:: INSTRUCTION ::
Edit everything from the line containing "Viewport: 1280px width, 720px" down to the end of the records, replacing "Downvote" with "Upvote" and keeping all other text the same. Leave the pictures out of your answer.

#### DATA RECORDS

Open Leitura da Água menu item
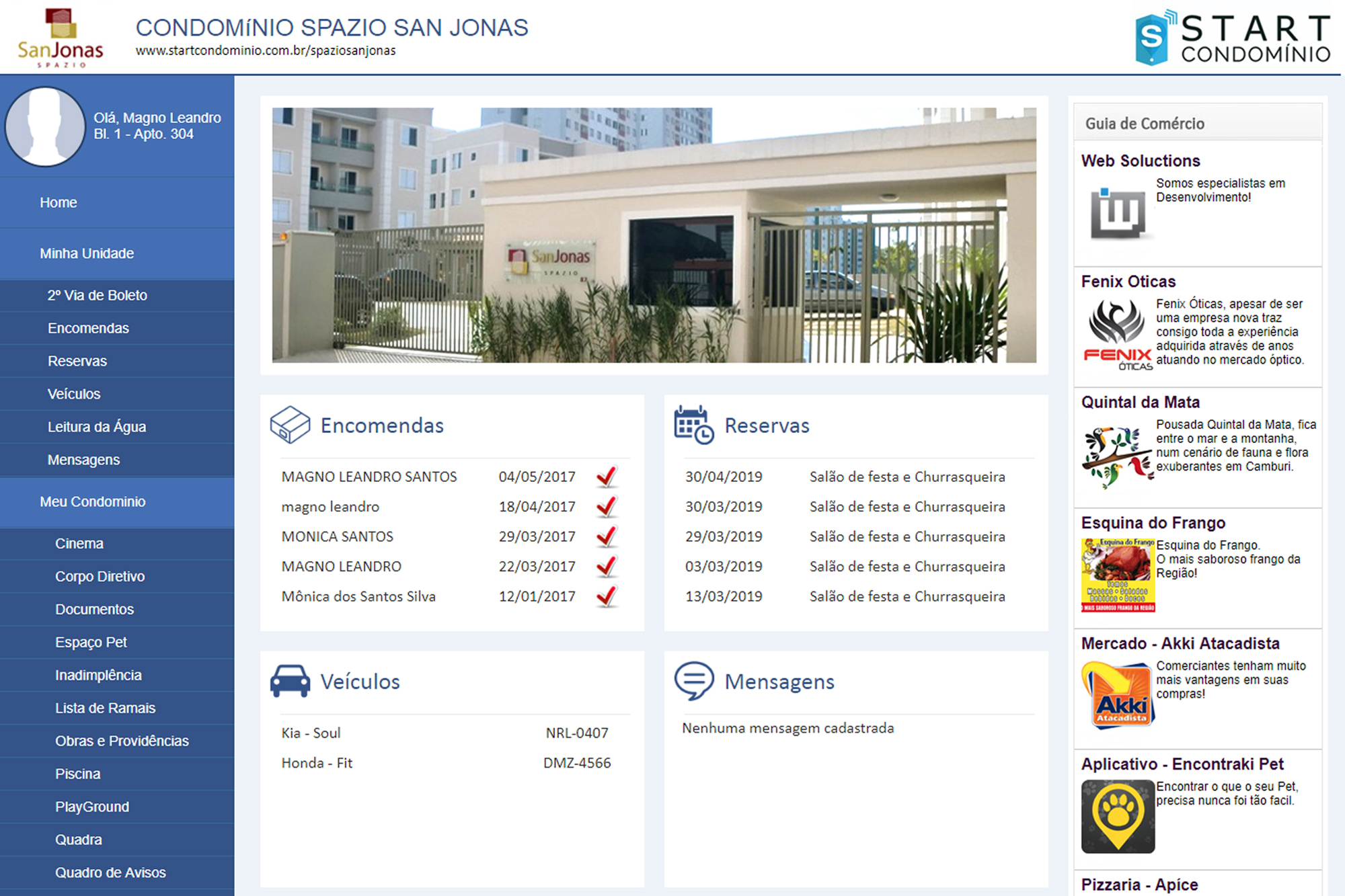This screenshot has height=896, width=1345. pos(96,427)
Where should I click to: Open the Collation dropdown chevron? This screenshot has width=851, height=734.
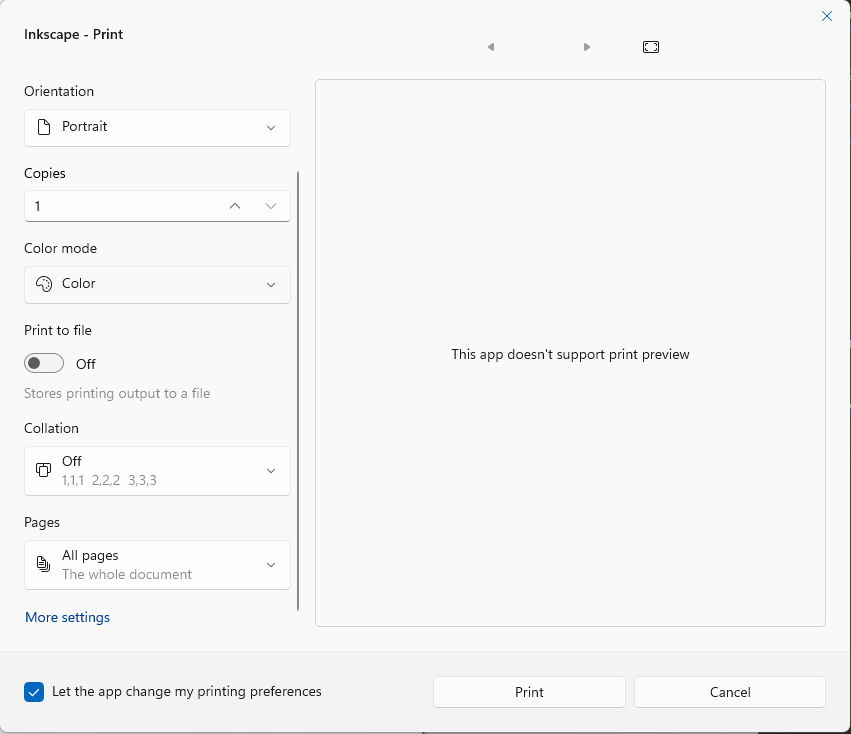[271, 471]
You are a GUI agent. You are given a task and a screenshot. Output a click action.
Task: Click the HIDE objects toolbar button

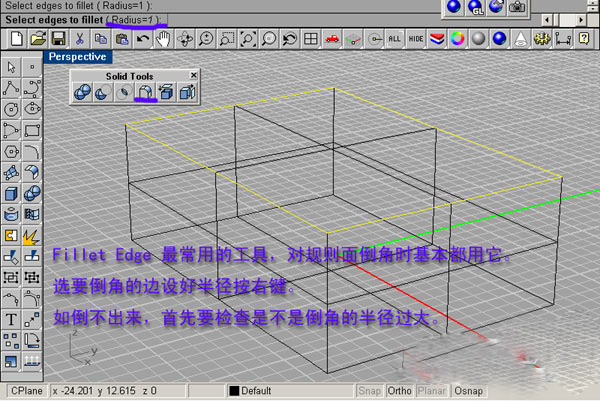(415, 38)
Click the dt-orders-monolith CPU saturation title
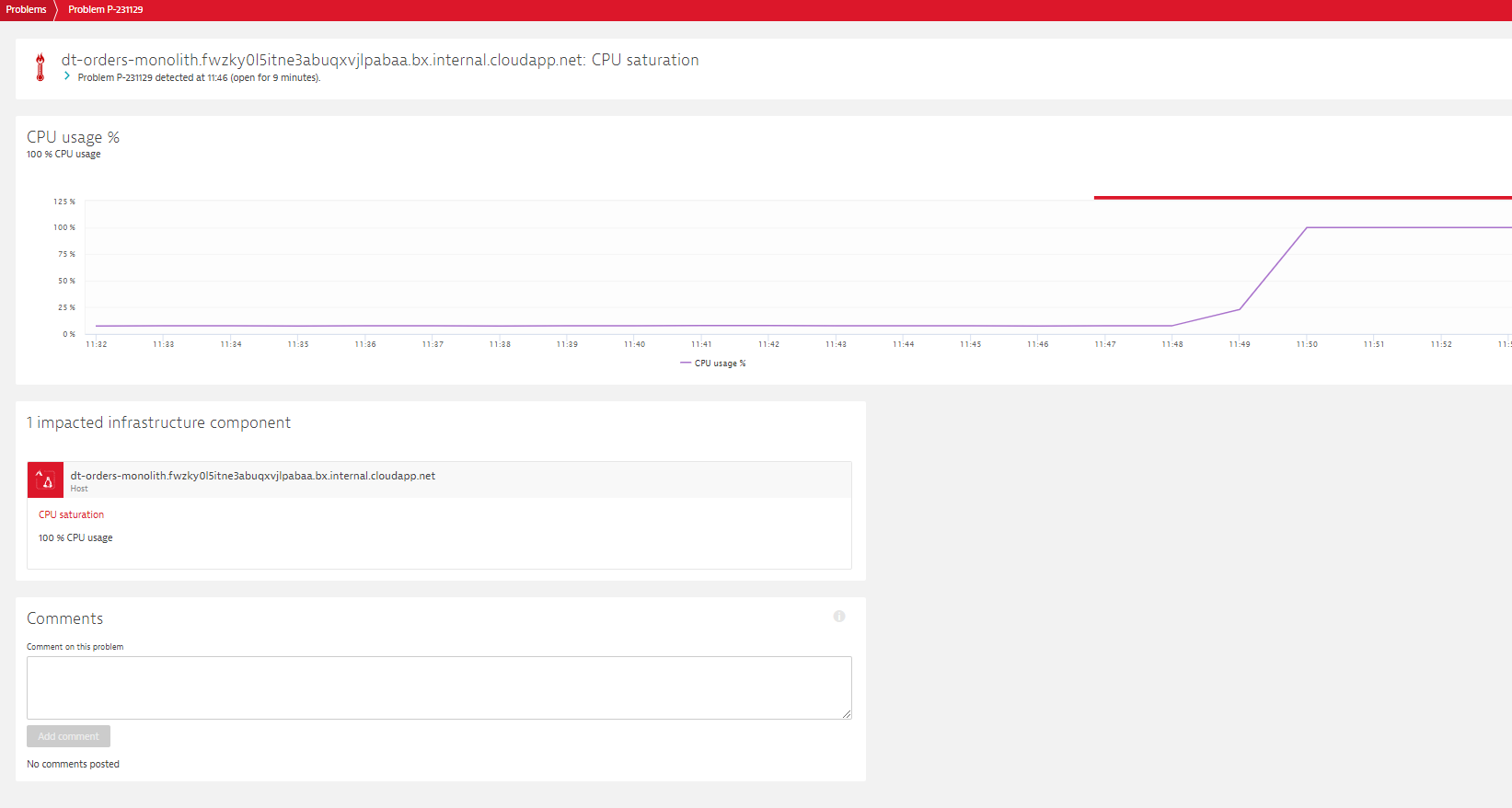The image size is (1512, 808). click(x=379, y=60)
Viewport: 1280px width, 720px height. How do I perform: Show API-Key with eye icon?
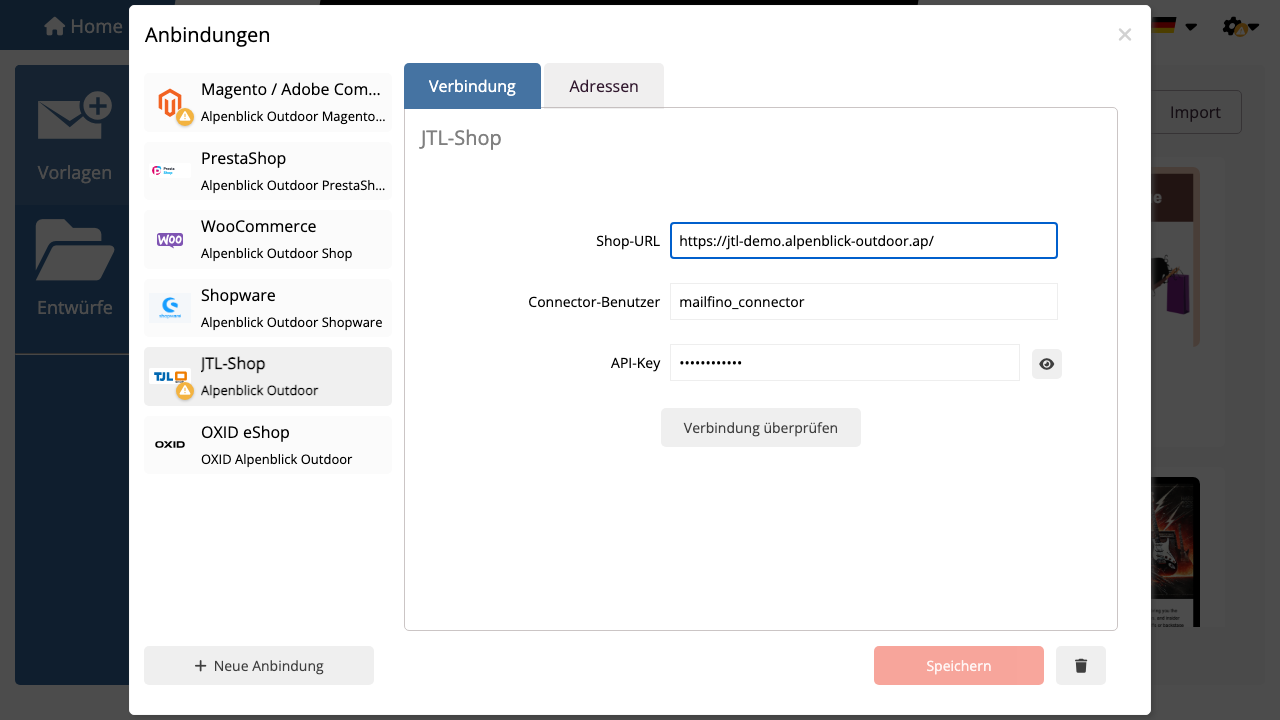click(x=1047, y=364)
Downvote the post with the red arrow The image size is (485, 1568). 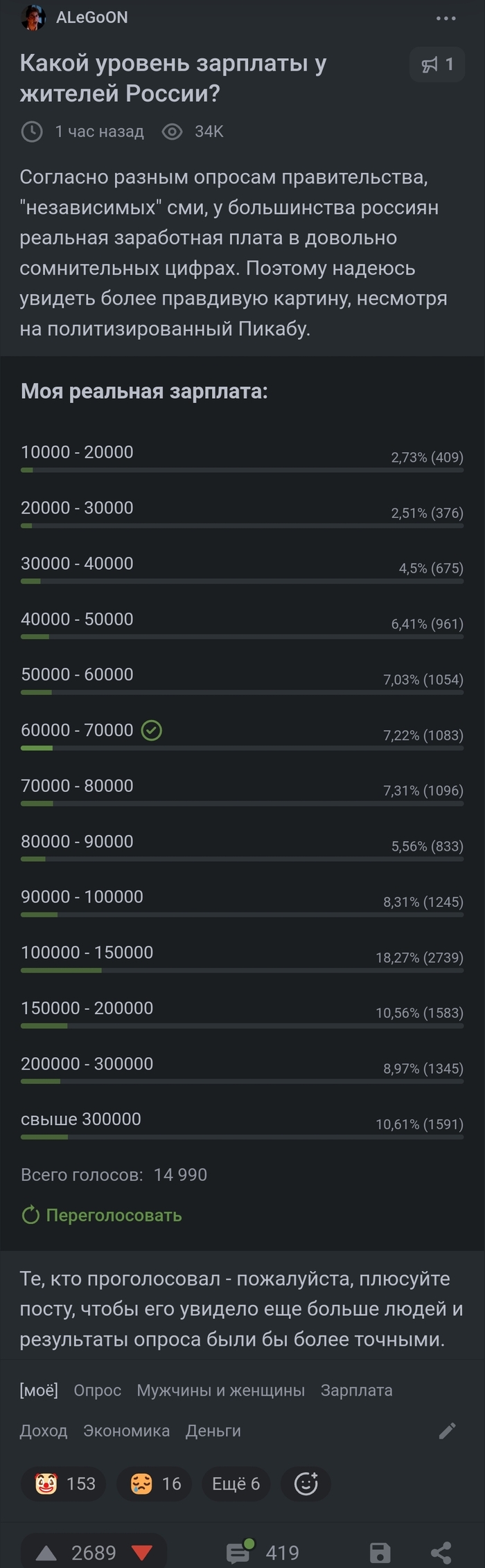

########

:: RESPONSE TO THE EXERCISE ::
Viewport: 1280px width, 720px height. How do I perform: Show API-Key with eye icon?
click(x=1047, y=364)
Upvote the post with the red arrow The image size is (485, 1568). 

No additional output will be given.